**Required task**
Extract word for word the lines between the one holding "Select center alignment in the dialog" and the one holding "Looking at the screenshot, I should tap(783, 613).", inclusive. Leave the pictures out of your answer.

**Record list**

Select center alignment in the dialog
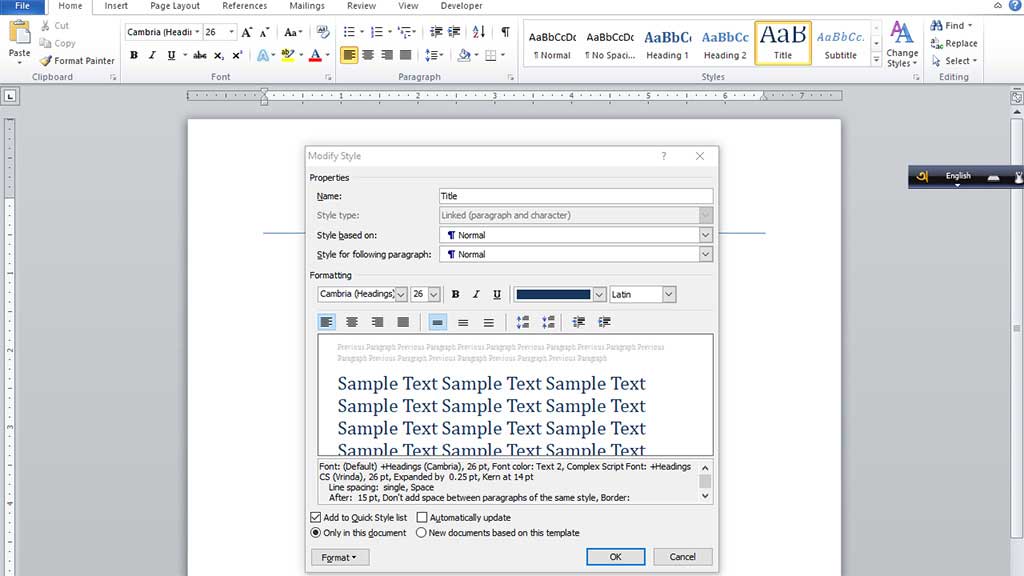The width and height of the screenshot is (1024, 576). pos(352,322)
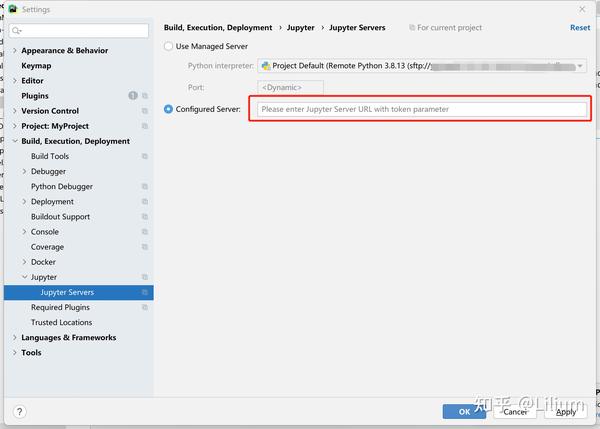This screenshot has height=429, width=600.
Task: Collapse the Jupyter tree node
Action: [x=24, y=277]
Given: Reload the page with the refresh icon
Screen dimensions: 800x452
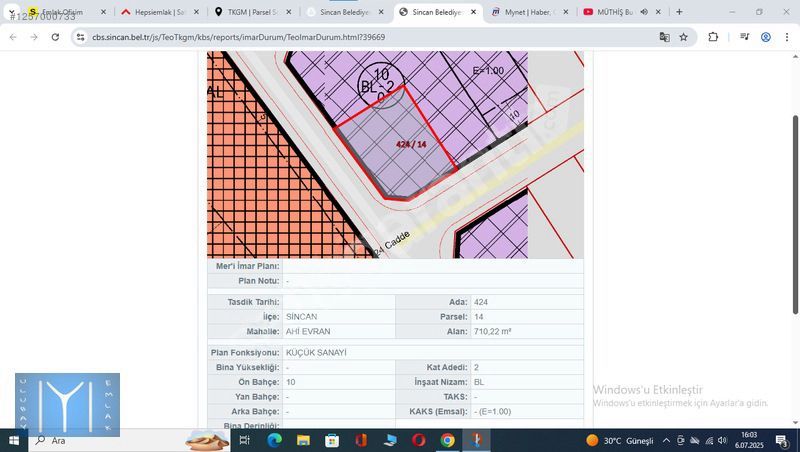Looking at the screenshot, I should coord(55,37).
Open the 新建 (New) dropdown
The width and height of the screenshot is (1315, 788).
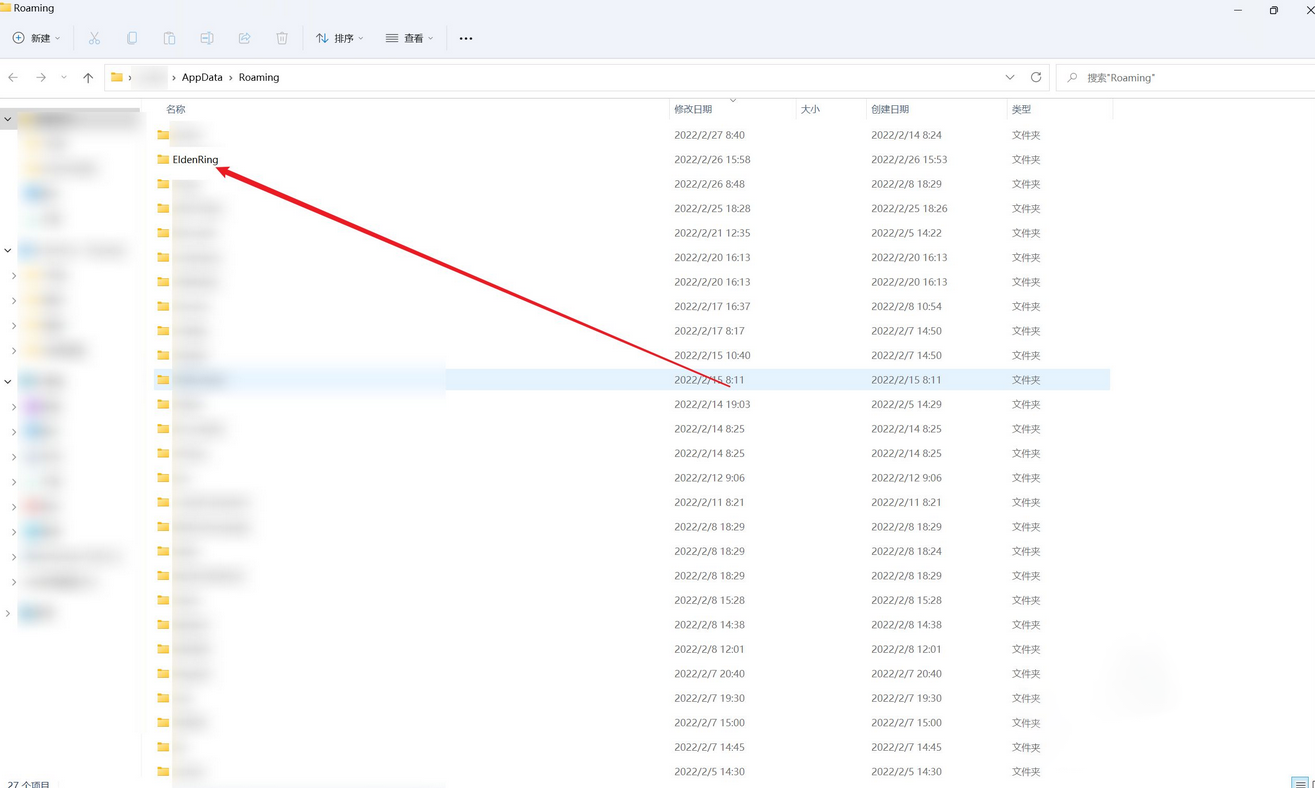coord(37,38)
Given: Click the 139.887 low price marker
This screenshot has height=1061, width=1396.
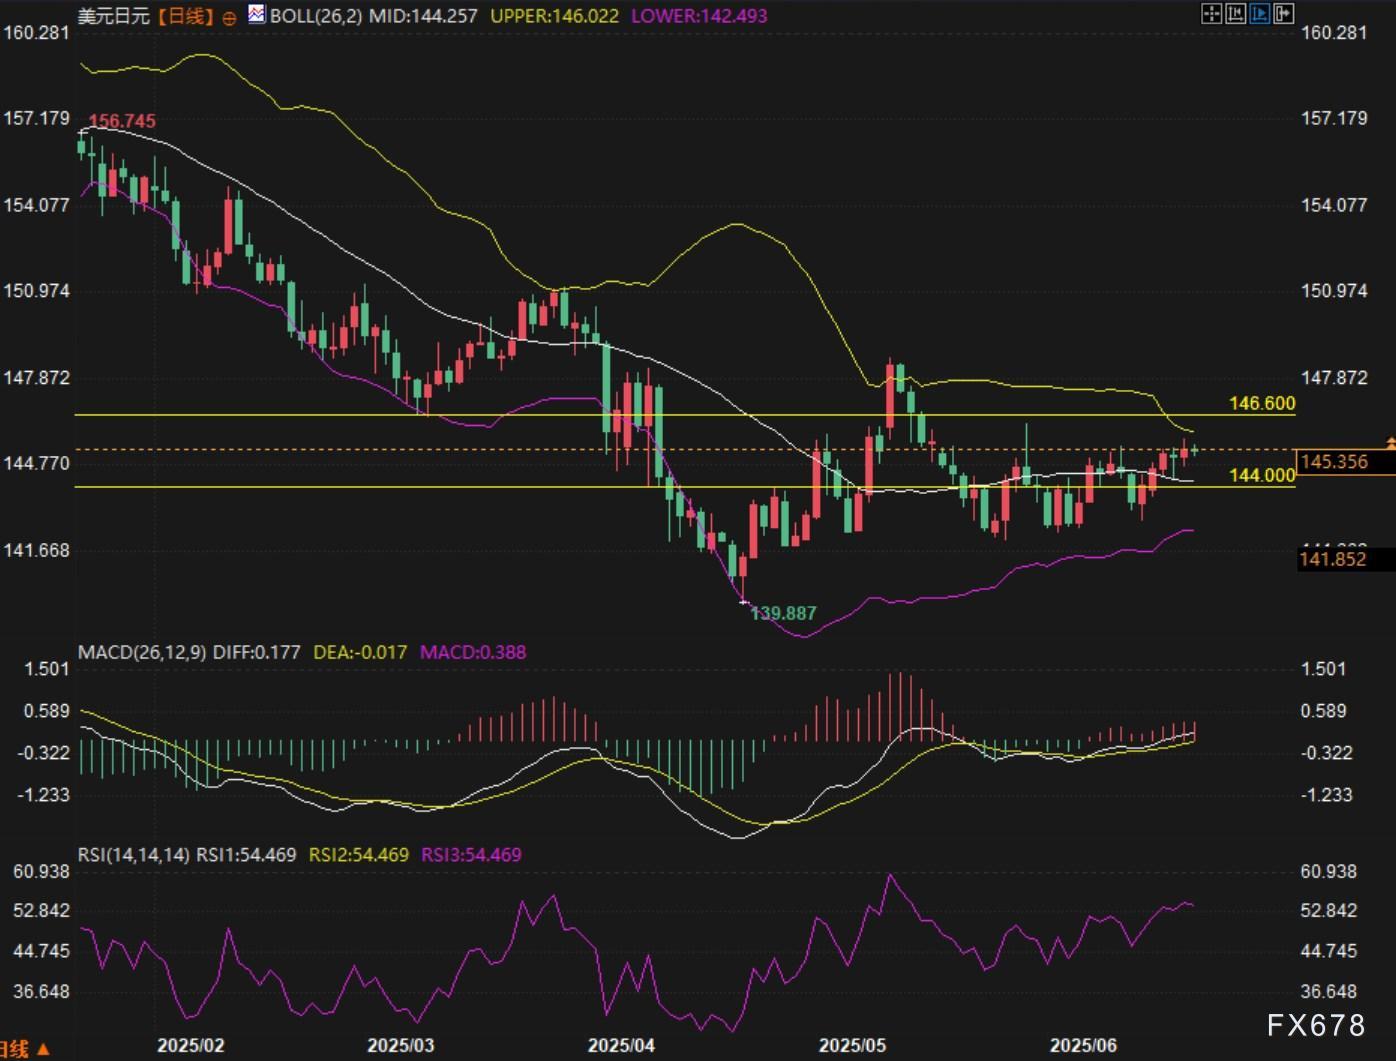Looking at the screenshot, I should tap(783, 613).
* * *
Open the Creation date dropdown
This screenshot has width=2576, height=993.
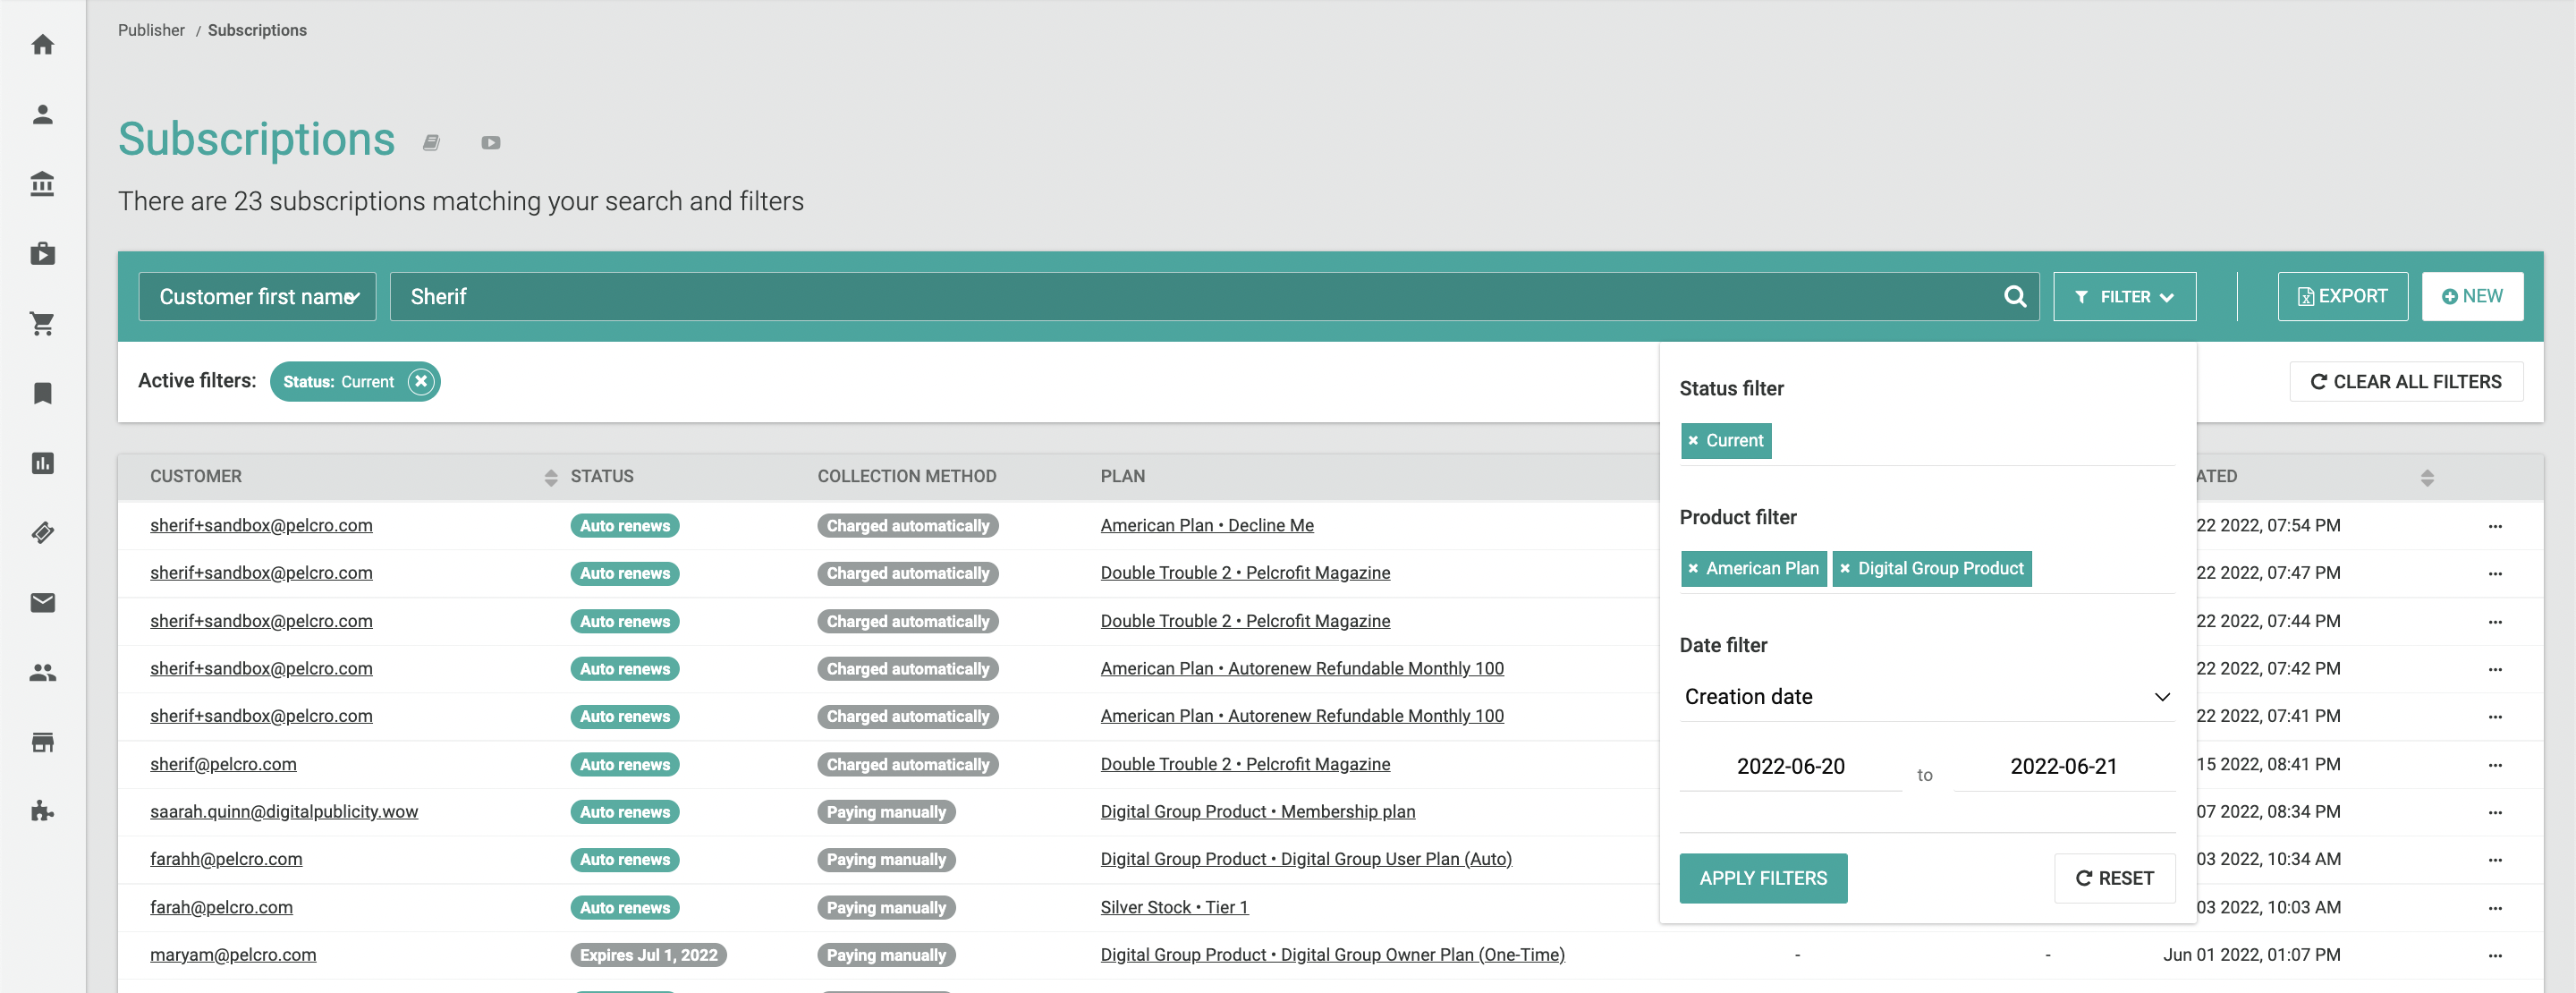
---
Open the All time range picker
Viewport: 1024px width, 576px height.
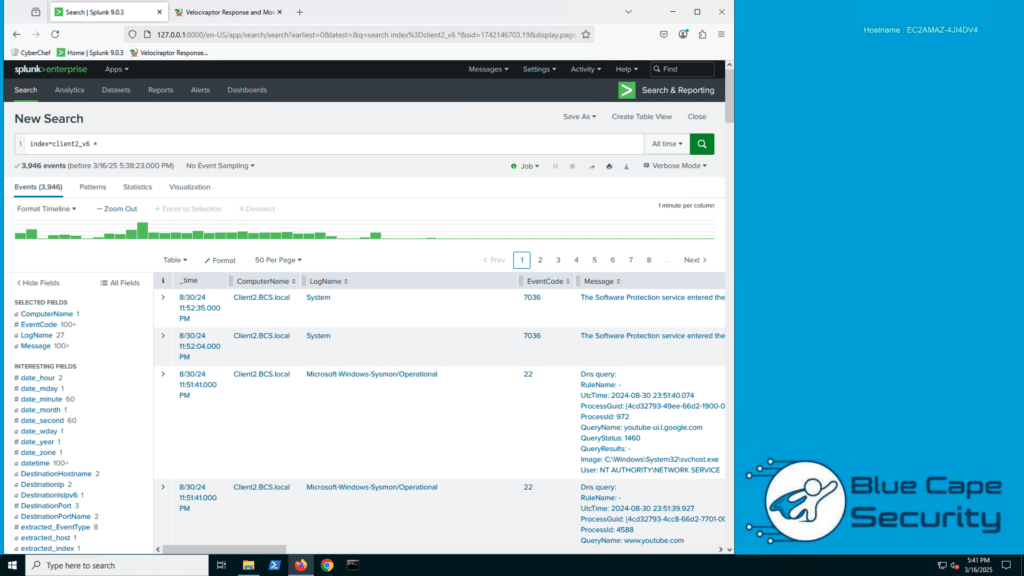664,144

**Complete answer**
Select center alignment in the dialog
The width and height of the screenshot is (1024, 576). pos(352,322)
This screenshot has height=429, width=600.
Task: Collapse the Jupyter tree node
Action: [x=24, y=277]
Given: Reload the page with the refresh icon
Screen dimensions: 800x452
Looking at the screenshot, I should coord(55,37).
Open the 新建 (New) dropdown
The width and height of the screenshot is (1315, 788).
coord(37,38)
Given: Click the 139.887 low price marker
This screenshot has height=1061, width=1396.
Looking at the screenshot, I should tap(783, 613).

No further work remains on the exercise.